Global markets have rallied overnight, as fears of further escalation in the US-Iran conflict subsided for now. Wall Street rose and the Australian share market followed that positive lead.
- The ASX 200 closed 0.8 per cent higher at 6,874
- Most major banks and mining stocks rose
- The energy sector and gold miners lost ground
At the close of trade, the benchmark ASX 200 index was 0.8 per cent higher at 6,874.
Most blue chip stocks — such as three of the big four banks, BHP and Telstra — rose, while energy stocks lagged following a retreat in oil prices, with Brent crude falling as much as 4 per cent overnight.
During Australian and Asian trade yesterday, US stock market futures fell sharply, as Iran launched missile strikes on Iraqi bases housing US troops.
Stocks across the region fell, before recovering some of the losses after US President Donald Trump did not deliver an immediate response and tweeted “all is well”.
US futures recovered and Wall Street rose strongly during the session, with the S&P 500 and the Nasdaq hitting fresh record highs, before paring gains into the close.
Market snapshot at 8:20am (AEDT):
- ASX SPI futures +0.7pc at 6,798, ASX 200 (Wednesday’s close) -0.1pc at 6,817
- AUD: 68.70 US cents, 52.45 British pence, 61.84 Euro cents, 74.98 Japanese yen, $NZ1.03
- US: Dow Jones +0.6pc at 28,745, S&P 500 +0.5pc at 3,253, Nasdaq +0.7pc at 9,129
- Europe: FTSE 100 flat at 7,574, DAX +0.7pc at 13,320, CAC +0.3pc at 6,031, Euro Stoxx 50 +0.1pc at 3,424
- Commodities: Brent crude -3pc at $US66.20/barrel, spot gold -1.1pc at $US1,556.35/ounce
Shares in Boeing lost more than 1 per cent, after one of its planes crashed shortly after take-off from Tehran, killing all 176 people on board.
In European trade, stocks rebounded from early losses.
Airlines reroute flights in Middle East
The oil price pullback will be good news for the fuel costs of global airlines, if it lasts, however, higher fuel bills may still be in store.
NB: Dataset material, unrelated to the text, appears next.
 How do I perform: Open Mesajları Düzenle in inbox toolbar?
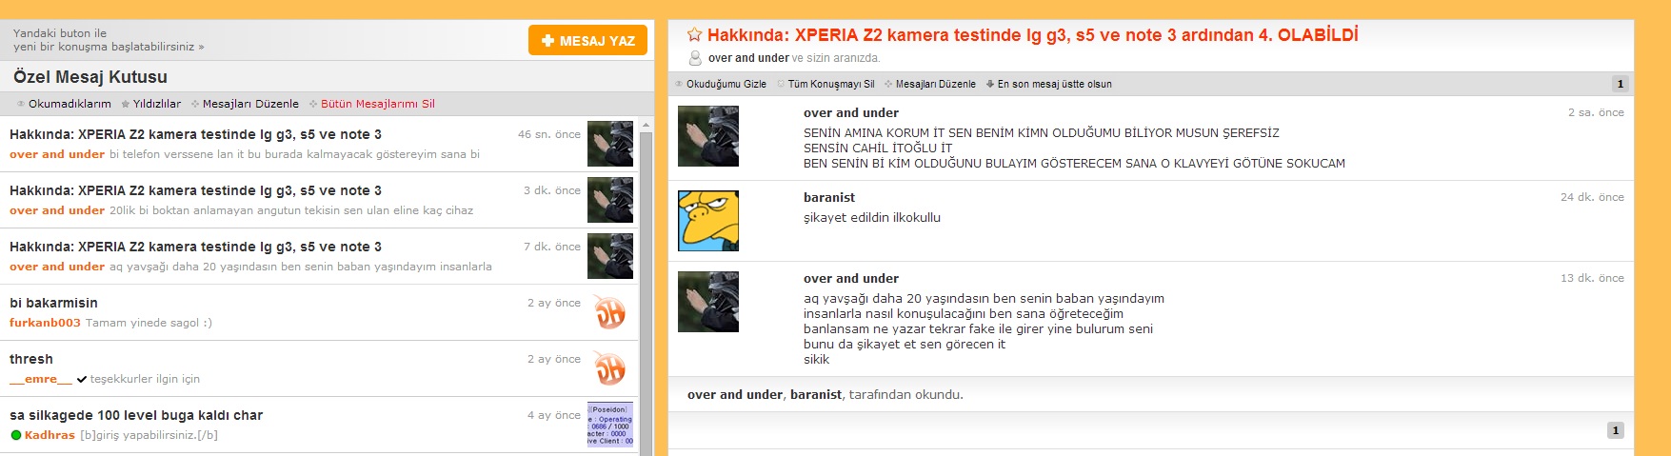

Qantas, along with international airlines including Germany’s Lufthansa, Air France, Singapore Airlines and Malaysia Airlines have rerouted flights to avoid airspace over Iran and Iraq, due to the tensions with the US.
Airline analysts have told Reuters the longer journey times will increase fuel usage, throw off schedules and add to operating costs.
On Wednesday, Qantas said its Perth to London flight would have an increased flying time of 40 to 50 minutes due to its redirected flight path, and passenger numbers would need to be reduced in order to carry more fuel.